* **SOURCE DOCUMENT**
Central Bank Autonomy Faces Challenges in Three Emerging Markets
(Bloomberg Businessweek) -- Central bank independence, a totem of economic respectability, is being challenged in some key emerging markets as the Covid-19 pandemic rages toward its second anniversary.
Autonomy in setting interest rates has become almost holy writ the past few decades. Countries whose policymakers can act without political encroachment are widely considered to be better managed, with superior long-term growth and inflation that’s under control. The idea is that central bankers can act in a nation’s long-term interest without deference to government leaders; the latter by instinct tend to shy away from tough decisions.
That philosophy is now under stress in important economies in three hemispheres. In Brazil the central bank is confronted with skyrocketing prices and a headstrong president running for reelection next year. Indonesia, which refashioned its institutions along Western lines after a late 1990s financial meltdown, is undertaking a meshing of fiscal and monetary policy once frowned upon in polite circles. Turkish President Recep Tayyip Erdogan finally got the rate cut he demanded, even as inflation surges.
Brazil President Jair Bolsonaro signed a bill into law earlier this year that formalized autonomy. The Central Bank of Brazil has taken the freedom to heart, raising rates dramatically in a bid to crush inflation. It comes at a cost, however; gross domestic product shrank in the second quarter. Bolsonaro has denied an Associated Press report that he regrets giving the approval to independence. If the economy continues to head south, the president will look for a scapegoat and blame the central bank.

* **WORK TO BE COMPLETED**
In the article on central bank autonomy, what happened to Brazil's gross domestic product in the second quarter? The records have no connection to the text.

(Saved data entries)
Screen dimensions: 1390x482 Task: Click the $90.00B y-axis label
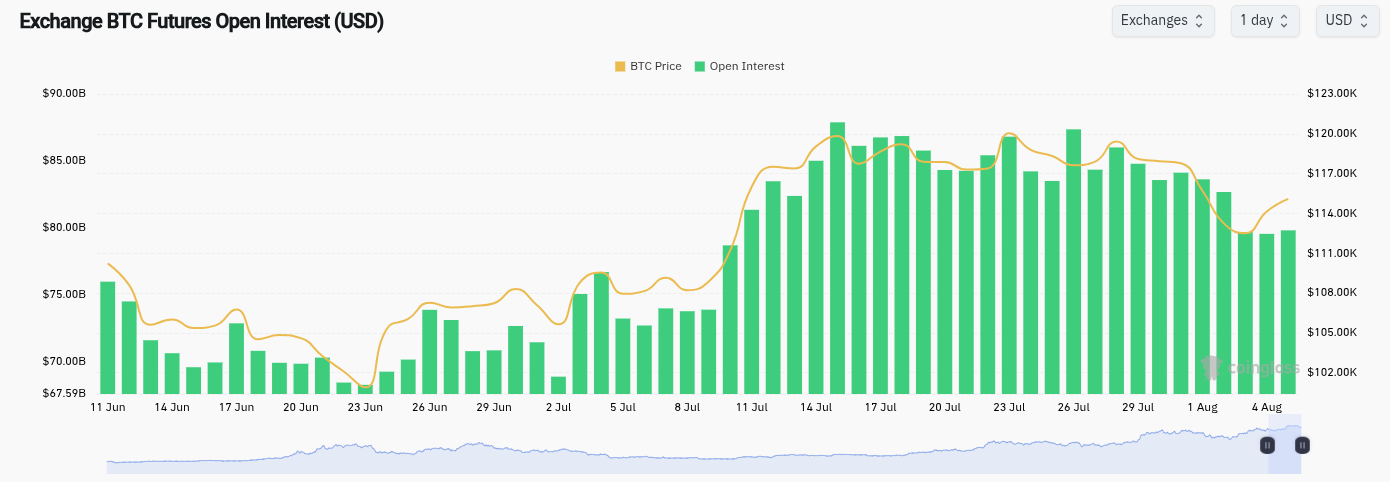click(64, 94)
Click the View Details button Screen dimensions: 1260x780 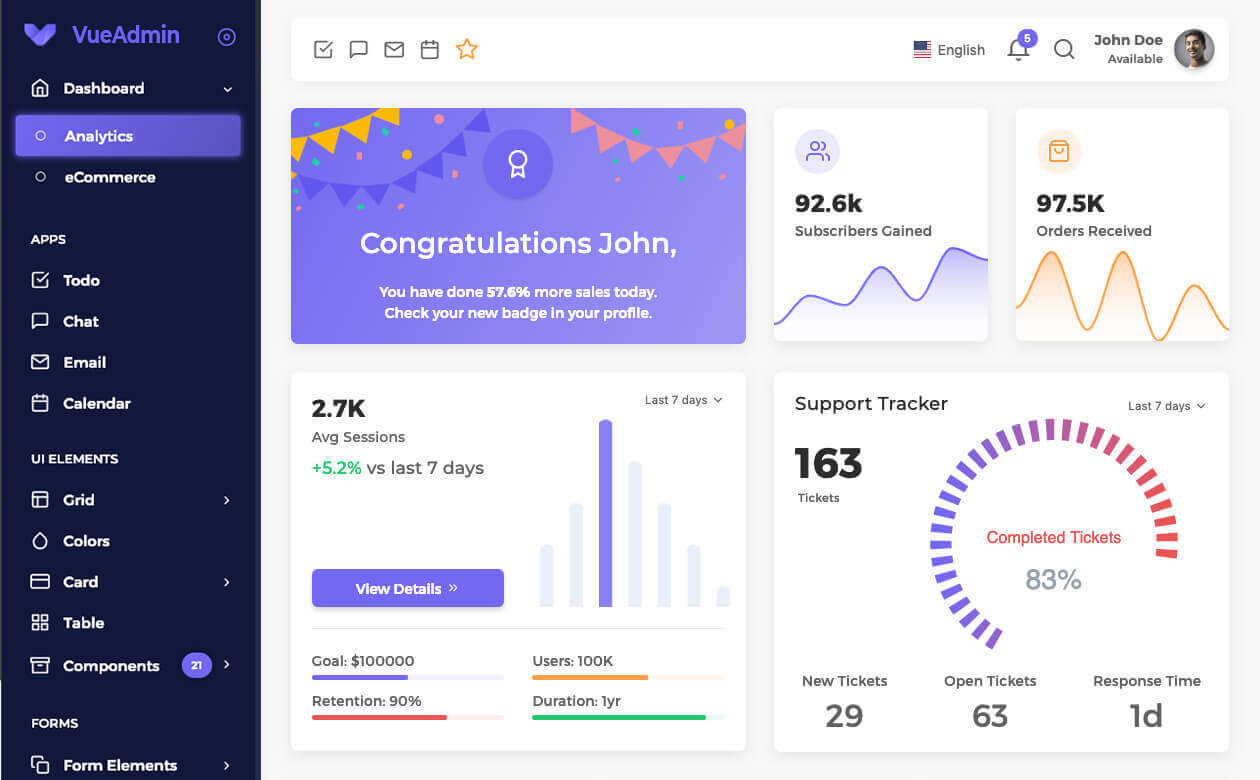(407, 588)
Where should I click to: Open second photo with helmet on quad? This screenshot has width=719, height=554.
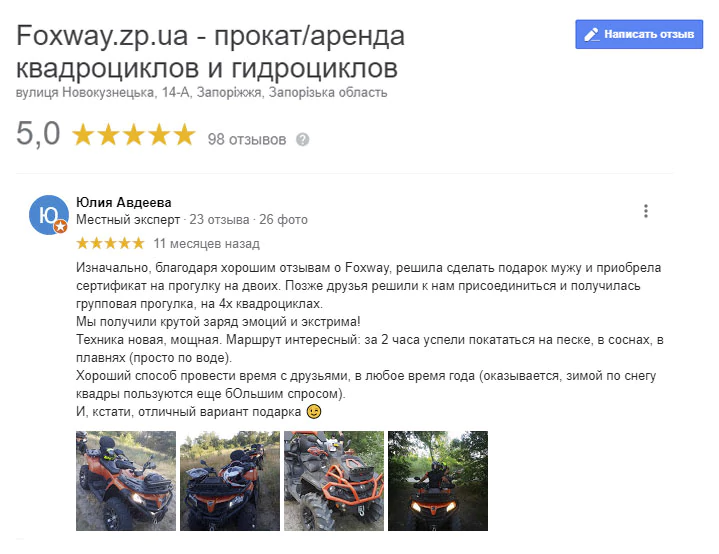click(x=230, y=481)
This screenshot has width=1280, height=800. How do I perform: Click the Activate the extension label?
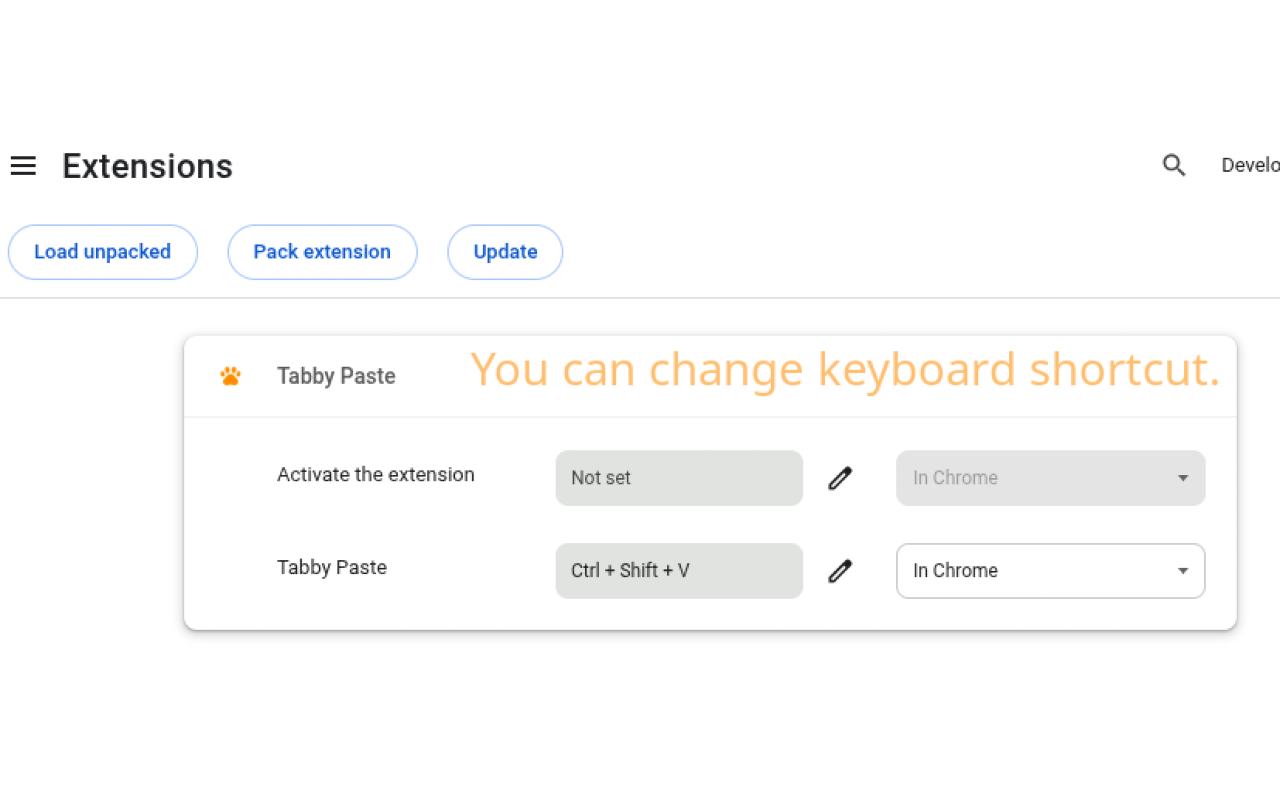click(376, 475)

* **YOUR RESPONSE**
It shrank.